Okay, so I stayed on my normal sleep schedule which meant everyone went to bed and I stayed up until 6am like I normally do. Usually I would just mess around on the internet. But our internet and cable got turned off when we left the old place and the new service wasn't installed until Monday. Also the video game systems are still packed up. So, basically, I was alone with nothing to do for hours. Each night I did have random chores I could do that wouldn't make too much noise but they would only take me to about midnight, maybe 1am (one of the nights I actually did have more to do because of my sister. I'll explain next paragraph). After that, I would find random things to do (write or play ds games mostly) but it's very hard for me to keep my attention on something for a long period of time so these didn't last long.
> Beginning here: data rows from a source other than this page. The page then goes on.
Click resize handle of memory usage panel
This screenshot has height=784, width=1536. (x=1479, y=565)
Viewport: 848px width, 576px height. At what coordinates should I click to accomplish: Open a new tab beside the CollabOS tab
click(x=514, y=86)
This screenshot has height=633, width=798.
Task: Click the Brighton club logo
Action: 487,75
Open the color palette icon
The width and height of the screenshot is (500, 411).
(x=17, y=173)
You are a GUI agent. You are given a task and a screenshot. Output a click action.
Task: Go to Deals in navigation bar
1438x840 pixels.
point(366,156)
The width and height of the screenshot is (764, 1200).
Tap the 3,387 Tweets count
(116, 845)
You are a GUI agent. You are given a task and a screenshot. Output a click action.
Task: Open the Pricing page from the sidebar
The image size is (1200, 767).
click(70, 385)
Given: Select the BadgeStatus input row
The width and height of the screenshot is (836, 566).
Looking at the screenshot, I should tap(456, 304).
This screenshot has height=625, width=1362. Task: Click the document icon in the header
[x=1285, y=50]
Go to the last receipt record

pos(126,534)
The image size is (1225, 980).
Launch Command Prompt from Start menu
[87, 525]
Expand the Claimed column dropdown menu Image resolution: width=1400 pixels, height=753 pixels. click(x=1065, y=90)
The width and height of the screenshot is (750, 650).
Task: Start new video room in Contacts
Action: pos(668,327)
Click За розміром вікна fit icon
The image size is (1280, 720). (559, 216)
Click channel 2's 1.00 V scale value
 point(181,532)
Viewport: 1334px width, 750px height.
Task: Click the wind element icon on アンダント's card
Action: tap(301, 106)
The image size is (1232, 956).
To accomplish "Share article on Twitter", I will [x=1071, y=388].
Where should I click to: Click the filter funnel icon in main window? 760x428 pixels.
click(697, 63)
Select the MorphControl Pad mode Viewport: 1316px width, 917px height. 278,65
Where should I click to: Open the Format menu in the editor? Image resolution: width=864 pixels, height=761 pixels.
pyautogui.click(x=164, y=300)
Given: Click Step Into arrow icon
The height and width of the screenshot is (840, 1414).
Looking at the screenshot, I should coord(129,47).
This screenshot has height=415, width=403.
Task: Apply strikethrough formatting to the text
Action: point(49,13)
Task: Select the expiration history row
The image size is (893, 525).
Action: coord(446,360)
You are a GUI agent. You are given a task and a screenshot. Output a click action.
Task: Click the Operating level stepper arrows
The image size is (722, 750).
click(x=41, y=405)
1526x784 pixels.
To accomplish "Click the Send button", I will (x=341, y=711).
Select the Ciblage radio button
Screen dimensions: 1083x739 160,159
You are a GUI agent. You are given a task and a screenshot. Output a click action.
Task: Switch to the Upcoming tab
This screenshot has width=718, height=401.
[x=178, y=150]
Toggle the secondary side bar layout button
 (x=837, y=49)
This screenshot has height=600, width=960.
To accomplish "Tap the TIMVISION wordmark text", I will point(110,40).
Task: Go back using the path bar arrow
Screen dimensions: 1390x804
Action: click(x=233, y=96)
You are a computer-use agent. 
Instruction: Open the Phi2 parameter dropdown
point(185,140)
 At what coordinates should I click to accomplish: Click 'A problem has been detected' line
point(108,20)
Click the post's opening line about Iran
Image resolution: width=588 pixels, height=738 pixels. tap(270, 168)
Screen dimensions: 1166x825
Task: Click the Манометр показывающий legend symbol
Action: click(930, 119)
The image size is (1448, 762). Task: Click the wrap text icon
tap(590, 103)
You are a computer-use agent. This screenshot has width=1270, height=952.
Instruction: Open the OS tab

Also, my sister (who will probably be reading this so please don't get mad at me for this rant. I really need to get this out) and I had a few fights as well. We're going to be sharing a room which actually doesn't bother me (she thinks we're going to end up killing each other and at this point we might not even get in the room before that happens). Anyway, I couldn't care less what the room looks like. I just want to move into it. But she wanted to paint the room to make it more personal I guess (the walls were white. I was just going to put posters up). I orginally said that I didn't care. She could do whatever she wanted as long as the walls aren't pink. Apparently she took that to heart because the room is still being painted. She had wanted to do one thing but since she hadn't even started that by the time mom and dad finished what they wanted to paint (which they finished before the weekend because our actual move in day was two weekends ago) then she had to pick something simpler which turned out not to be so simple mainly because it was a design that had to be measured and taped out (Which she asked me to measure and tape out and I did because I new she didn't completely understand how it needed to be taped to get what she wanted. I actually think her first idea would have been easier). Why she couldn't just paint the damn walls one color and be done with it is beyond me. It would have been so much easier and we would be moving our stuff in the room by now. Right now I'd just be happy to be able to put our new dresser together so I don't have to keep living out of a suitcase in the living room. The newest estimated move in time I got from her is Friday and I accepted for lack of a choice.

There's a lot more that happened but I'm not going to go into it right now. Most of this I'm really not mad about anymore only because depression about the whole situation is kind of taking over. I feel so stressed and overwelmed right now and I think it's starting to effect my heath as well. I really don't know what to do anymore. I just feel like I need to get back some sort of normal before I completely breakdown and can't pull it together like I've been doing.